I was trying to understand how much size an index would take for a certain size of input data.

Below is the scenario and observation:

  1. For the purpose I picked 10 column csv with 1000 rows. The size of the csv is 111 KB.
  2. I created 2 Field (of type String) for each column. 1 Analyzed to run search and 1 Not Analyzed to run facet.
  3. The index was configured to create 5 segments.
  4. After indexing I found that the size of the index was 4.5MB. (This includes all 5 shards , trans log etc...)
  5. Which means its almost 45 times more than the original size. Which is very significant increase.

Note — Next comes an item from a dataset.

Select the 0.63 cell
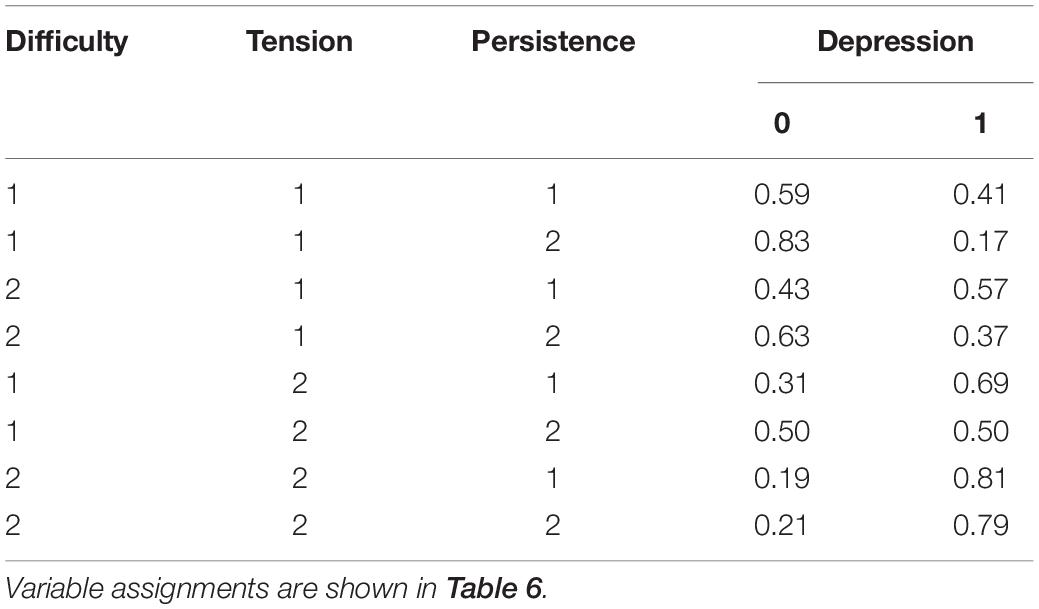Image resolution: width=1039 pixels, height=609 pixels. 782,336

Then I tried not to include _source and found that the index size reduced by 25%. Came down to 3 mb. Which is still significant.

Am I missing something? Or is there any other ways to reduce the size of Indices?

Thanks
Rahul

I am in 0.19.3

I tried following things which helped.

  1. Reduced the size of Field keys.
  2. Did a _source compression.

This reduced the size of index by half, but in my context its still very
big.

  1. I tried removing _source. This reduced the size of the index 50%
    further. But if I understand correctly, search will stop working as it
    works on _source.
  2. Since I store each value as field for faceting, wondering if there is a
    way to reconstruct the document from the Fields which I index as "not
    analyzed".

Thanks
Rahul

On Wed, Aug 8, 2012 at 3:30 AM, Shay Banon kimchy@gmail.com wrote:

Store level compression is one way to compress the data (available in
0.19.8). Note that CSV is quite different by itself than json format.

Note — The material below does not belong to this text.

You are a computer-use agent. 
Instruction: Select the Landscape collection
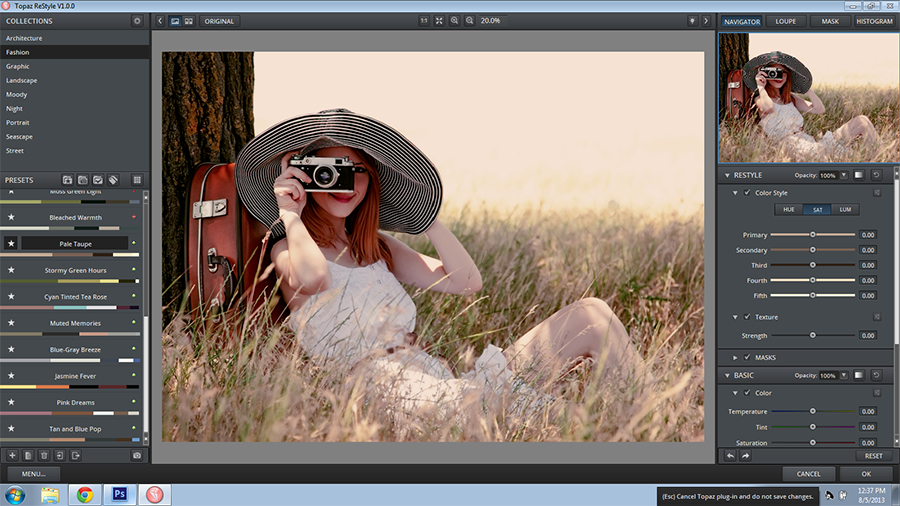pos(22,80)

On Aug 5, 2012, at 2:12 PM, Rahul Sharma rahul.sharma.coder@gmail.com
wrote:

Hi,

I was trying to understand how much size an index would take for a certain
size of input data.

Below is the scenario and observation:

  1. For the purpose I picked 10 column csv with 1000 rows. The size of the
    csv is 111 KB.
  2. I created 2 Field (of type String) for each column. 1 Analyzed to run
    search and 1 Not Analyzed to run facet.
  3. The index was configured to create 5 segments.
  4. After indexing I found that the size of the index was 4.5MB. (This
    includes all 5 shards , trans log etc...)
  5. Which means its almost 45 times more than the original size. Which
    is very significant increase.

Then I tried not to include _source and found that the index size reduced
by 25%. Came down to 3 mb. Which is still significant.

Am I missing something? Or is there any other ways to reduce the size of
Indices?

Thanks
Rahul

When you say store level compression, do you mean compression will work if
the fields are marked field("store", "yes") or otherwise as well?
Is it additional to _source compression?

Does it impact faceting performance?

On Wed, Aug 8, 2012 at 3:30 AM, Shay Banon kimchy@gmail.com wrote:

Store level compression is one way to compress the data (available in
0.19.8). Note that CSV is quite different by itself than json format.

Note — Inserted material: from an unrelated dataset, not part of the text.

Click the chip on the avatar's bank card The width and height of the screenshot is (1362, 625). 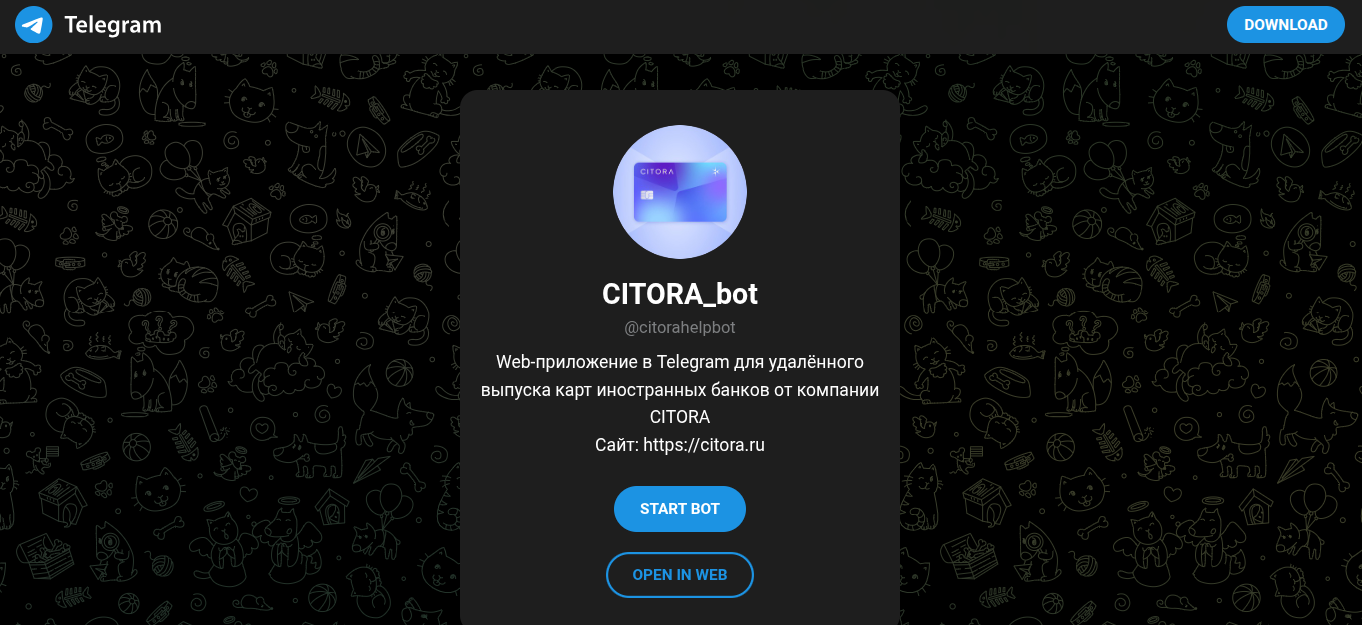(647, 194)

On Aug 5, 2012, at 2:12 PM, Rahul Sharma rahul.sharma.coder@gmail.com
wrote:

Hi,

I was trying to understand how much size an index would take for a certain
size of input data.

Below is the scenario and observation:

  1. For the purpose I picked 10 column csv with 1000 rows. The size of the
    csv is 111 KB.
  2. I created 2 Field (of type String) for each column. 1 Analyzed to run
    search and 1 Not Analyzed to run facet.
  3. The index was configured to create 5 segments.
  4. After indexing I found that the size of the index was 4.5MB. (This
    includes all 5 shards , trans log etc...)
  5. Which means its almost 45 times more than the original size. Which
    is very significant increase.

Then I tried not to include _source and found that the index size reduced
by 25%. Came down to 3 mb. Which is still significant.

Am I missing something? Or is there any other ways to reduce the size of
Indices?

Thanks
Rahul